- [INSTRUCTIONS FOR THE TASK]: Restate the records below word for word.

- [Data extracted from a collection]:
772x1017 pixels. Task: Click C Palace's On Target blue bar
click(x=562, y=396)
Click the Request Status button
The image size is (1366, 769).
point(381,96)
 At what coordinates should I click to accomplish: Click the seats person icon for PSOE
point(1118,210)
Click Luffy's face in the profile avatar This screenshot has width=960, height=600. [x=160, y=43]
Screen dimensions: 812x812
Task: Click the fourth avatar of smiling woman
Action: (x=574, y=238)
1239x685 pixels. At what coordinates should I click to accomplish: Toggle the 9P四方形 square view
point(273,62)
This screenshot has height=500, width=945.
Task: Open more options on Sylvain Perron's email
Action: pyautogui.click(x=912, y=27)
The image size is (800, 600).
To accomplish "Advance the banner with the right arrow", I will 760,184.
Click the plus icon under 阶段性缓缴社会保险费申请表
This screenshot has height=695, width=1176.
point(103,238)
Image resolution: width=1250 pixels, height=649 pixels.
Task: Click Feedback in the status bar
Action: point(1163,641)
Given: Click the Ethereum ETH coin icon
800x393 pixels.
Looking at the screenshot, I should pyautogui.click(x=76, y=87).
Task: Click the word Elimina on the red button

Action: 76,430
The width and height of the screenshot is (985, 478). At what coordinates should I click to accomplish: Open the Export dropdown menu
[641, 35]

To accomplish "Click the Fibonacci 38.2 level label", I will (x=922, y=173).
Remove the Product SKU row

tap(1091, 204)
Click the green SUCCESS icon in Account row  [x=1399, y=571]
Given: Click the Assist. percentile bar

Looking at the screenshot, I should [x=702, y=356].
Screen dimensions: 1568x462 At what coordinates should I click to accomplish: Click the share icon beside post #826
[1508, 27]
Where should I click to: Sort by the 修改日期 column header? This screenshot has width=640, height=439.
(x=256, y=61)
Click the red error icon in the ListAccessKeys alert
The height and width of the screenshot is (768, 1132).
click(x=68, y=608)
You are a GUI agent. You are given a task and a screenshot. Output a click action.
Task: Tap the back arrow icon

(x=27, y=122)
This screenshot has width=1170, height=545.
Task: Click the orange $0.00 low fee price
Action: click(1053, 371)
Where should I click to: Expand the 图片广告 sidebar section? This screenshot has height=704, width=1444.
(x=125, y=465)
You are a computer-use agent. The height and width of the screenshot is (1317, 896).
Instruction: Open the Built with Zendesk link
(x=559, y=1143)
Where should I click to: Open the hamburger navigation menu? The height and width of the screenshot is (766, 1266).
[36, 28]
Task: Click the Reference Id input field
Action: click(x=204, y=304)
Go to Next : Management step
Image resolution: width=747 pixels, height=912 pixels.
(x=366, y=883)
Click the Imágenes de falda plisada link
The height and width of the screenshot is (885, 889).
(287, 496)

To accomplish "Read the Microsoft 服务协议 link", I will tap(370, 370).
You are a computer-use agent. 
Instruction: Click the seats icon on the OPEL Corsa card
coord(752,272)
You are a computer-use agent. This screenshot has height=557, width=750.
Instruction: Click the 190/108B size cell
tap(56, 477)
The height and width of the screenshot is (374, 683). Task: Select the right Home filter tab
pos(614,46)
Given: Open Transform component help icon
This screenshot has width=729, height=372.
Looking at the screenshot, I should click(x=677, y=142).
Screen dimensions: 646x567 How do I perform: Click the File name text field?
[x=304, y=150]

- [RESPONSE]:
772x1017 pixels. Task: Click C Palace's On Target blue bar
click(x=562, y=396)
Click the Request Status button
The image size is (1366, 769).
point(381,96)
 At what coordinates should I click to accomplish: Click the seats person icon for PSOE
point(1118,210)
Click Luffy's face in the profile avatar This screenshot has width=960, height=600. [x=160, y=43]
Screen dimensions: 812x812
Task: Click the fourth avatar of smiling woman
Action: (x=574, y=238)
1239x685 pixels. At what coordinates should I click to accomplish: Toggle the 9P四方形 square view
point(273,62)
This screenshot has height=500, width=945.
Task: Open more options on Sylvain Perron's email
Action: pyautogui.click(x=912, y=27)
The image size is (800, 600).
To accomplish "Advance the banner with the right arrow", I will 760,184.
Click the plus icon under 阶段性缓缴社会保险费申请表
This screenshot has height=695, width=1176.
point(103,238)
Image resolution: width=1250 pixels, height=649 pixels.
Task: Click Feedback in the status bar
Action: point(1163,641)
Given: Click the Ethereum ETH coin icon
800x393 pixels.
Looking at the screenshot, I should pyautogui.click(x=76, y=87).
Task: Click the word Elimina on the red button

Action: 76,430
The width and height of the screenshot is (985, 478). At what coordinates should I click to accomplish: Open the Export dropdown menu
[641, 35]

To accomplish "Click the Fibonacci 38.2 level label", I will (x=922, y=173).
Remove the Product SKU row

tap(1091, 204)
Click the green SUCCESS icon in Account row  [x=1399, y=571]
Given: Click the Assist. percentile bar

Looking at the screenshot, I should [x=702, y=356].
Screen dimensions: 1568x462 At what coordinates should I click to accomplish: Click the share icon beside post #826
[1508, 27]
Where should I click to: Sort by the 修改日期 column header? This screenshot has width=640, height=439.
(x=256, y=61)
Click the red error icon in the ListAccessKeys alert
The height and width of the screenshot is (768, 1132).
click(x=68, y=608)
You are a GUI agent. You are given a task and a screenshot. Output a click action.
Task: Tap the back arrow icon

(x=27, y=122)
This screenshot has width=1170, height=545.
Task: Click the orange $0.00 low fee price
Action: click(1053, 371)
Where should I click to: Expand the 图片广告 sidebar section? This screenshot has height=704, width=1444.
(x=125, y=465)
You are a computer-use agent. The height and width of the screenshot is (1317, 896).
Instruction: Open the Built with Zendesk link
(x=559, y=1143)
Where should I click to: Open the hamburger navigation menu? The height and width of the screenshot is (766, 1266).
[36, 28]
Task: Click the Reference Id input field
Action: click(x=204, y=304)
Go to Next : Management step
Image resolution: width=747 pixels, height=912 pixels.
(x=366, y=883)
Click the Imágenes de falda plisada link
The height and width of the screenshot is (885, 889).
(287, 496)

To accomplish "Read the Microsoft 服务协议 link", I will tap(370, 370).
You are a computer-use agent. 
Instruction: Click the seats icon on the OPEL Corsa card
coord(752,272)
You are a computer-use agent. This screenshot has height=557, width=750.
Instruction: Click the 190/108B size cell
tap(56, 477)
The height and width of the screenshot is (374, 683). Task: Select the right Home filter tab
pos(614,46)
Given: Open Transform component help icon
This screenshot has width=729, height=372.
Looking at the screenshot, I should click(x=677, y=142).
Screen dimensions: 646x567 How do I perform: Click the File name text field?
[x=304, y=150]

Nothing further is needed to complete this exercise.